START TEXT PROVIDED

Name: Anonymous 2007-09-18 10:53 ID:L5xD92wp

This book is filled with pompous statements and philosophical discussions. Who cares? No one. Instead of teaching really useful things, such as algorithms, or tecnhiques, the text spends huge amounts of space on pointless philosophical discussions. For example, when assignments are introduced...(e.g. x = x + 1), the authors take up a boring discussion about the conceptual difficulties and implications this introduces into the language. Again, who cares? Millions of lines of code are written in C every year and everything works just fine. You can tell from the book's preface that the aim isn't to teach you programming, but instead to philosophise about conceptual issues...whatever that means. In other words, this text belongs more in a philosophy course than in a computer science course. There's more talk here, and less real action. It supposedly teaches you how to think about programming, but that is already accomplished by C courses, which teach objects and functions.

Aside from that, it does a decent job of introducing Scheme. But here again, that language is strongly tied to the book's philosophy. It is nearly impossible to write anything useful in the language, as it's designed to demonstrate some finer points of reasoning about computer science, and is not designed as a practical programming language.

If you are looking to learn practical skills, don't get this book, it'll only waste your time. If you are interested in "philosophy of programming" mumbo jumbo, you might like this book. Although, I should warn you, the text pretends to teach both things, but does neither well.

This is pure "programming for its own sake" type of text. If you like that, fine, but if you want to program for the sake of accomplishing something useful, there are only a handful of sections in this book that discuss anything of relevance and you'll just waste your money.

Name: Anonymous 2007-09-18 15:57 ID:dERkz1hA

The ability to visualize the consequences of the actions under consideration is crucial to becoming an expert programmer, just as it is in any synthetic, creative activity. In becoming an expert photographer, for example, one must learn how to look at a scene and know how dark each region will appear on a print for each possible choice of exposure and development conditions. Only then can one reason backward, planning framing, lighting, exposure, and development to obtain the desired effects. So it is with programming, where we are planning the course of action to be taken by a process and where we control the process by means of a program. To become experts, we must learn to visualize the processes generated by various types of procedures. Only after we have developed such a skill can we learn to reliably construct programs that exhibit the desired behavior.

END TEXT PROVIDED
START PROVIDED INFORMATION

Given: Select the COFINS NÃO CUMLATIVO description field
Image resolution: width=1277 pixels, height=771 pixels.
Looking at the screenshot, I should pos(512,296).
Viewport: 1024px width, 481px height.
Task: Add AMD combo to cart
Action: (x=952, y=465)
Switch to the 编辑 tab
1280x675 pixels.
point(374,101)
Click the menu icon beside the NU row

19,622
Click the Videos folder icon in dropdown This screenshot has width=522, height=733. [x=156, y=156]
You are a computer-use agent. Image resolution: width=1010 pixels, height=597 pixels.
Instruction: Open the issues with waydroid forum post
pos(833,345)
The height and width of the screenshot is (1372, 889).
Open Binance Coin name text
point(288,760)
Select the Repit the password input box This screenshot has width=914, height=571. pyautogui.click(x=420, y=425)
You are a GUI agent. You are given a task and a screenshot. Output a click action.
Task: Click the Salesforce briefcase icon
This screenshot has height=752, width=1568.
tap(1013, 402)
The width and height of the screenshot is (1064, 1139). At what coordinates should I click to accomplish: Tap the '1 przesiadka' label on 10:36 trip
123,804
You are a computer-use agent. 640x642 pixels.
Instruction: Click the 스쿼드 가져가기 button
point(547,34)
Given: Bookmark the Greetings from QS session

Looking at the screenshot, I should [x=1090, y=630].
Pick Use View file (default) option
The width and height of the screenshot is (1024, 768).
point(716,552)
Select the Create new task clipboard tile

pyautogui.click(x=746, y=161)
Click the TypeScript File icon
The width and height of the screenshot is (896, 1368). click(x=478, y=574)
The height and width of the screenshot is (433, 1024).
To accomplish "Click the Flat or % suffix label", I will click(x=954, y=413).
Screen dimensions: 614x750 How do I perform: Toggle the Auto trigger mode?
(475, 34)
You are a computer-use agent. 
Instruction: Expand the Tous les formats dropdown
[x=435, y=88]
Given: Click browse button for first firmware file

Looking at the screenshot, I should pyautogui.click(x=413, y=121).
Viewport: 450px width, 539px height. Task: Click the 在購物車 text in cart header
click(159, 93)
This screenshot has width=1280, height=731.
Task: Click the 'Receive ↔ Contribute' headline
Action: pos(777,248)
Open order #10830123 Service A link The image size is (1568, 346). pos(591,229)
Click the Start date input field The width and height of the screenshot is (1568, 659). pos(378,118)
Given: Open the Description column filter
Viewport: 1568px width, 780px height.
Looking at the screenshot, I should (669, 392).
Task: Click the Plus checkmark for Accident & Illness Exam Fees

END PROVIDED INFORMATION

• SET TASKS:
1. Repeat the part of the forum thread that opens with the words containing "Aside from that, it" and closes with "practical programming language.".
2. Answer these questions from the forum thread:
(a) Which language does the first post say the book does a decent job of introducing?
(b) In which language does the first post say millions of lines of code are written every year?
(c) What kind of expert does the second post use as an example alongside programmers?
3. Turn the paragraph of the forum thread beginning "Aside from that, it does a decent job" into a short list that keeps its main points.
The records are material separate from the forum thread.

• WRITTEN RESPONSES:
1.
Aside from that, it does a decent job of introducing Scheme. But here again, that language is strongly tied to the book's philosophy. It is nearly impossible to write anything useful in the language, as it's designed to demonstrate some finer points of reasoning about computer science, and is not designed as a practical programming language.

2.
(a) Scheme
(b) C
(c) A photographer

3.
- The book does a decent job of introducing Scheme.
- The language is strongly tied to the book's philosophy.
- It is nearly impossible to write anything useful in it.
- It is designed to demonstrate finer points of reasoning about computer science, not as a practical programming language.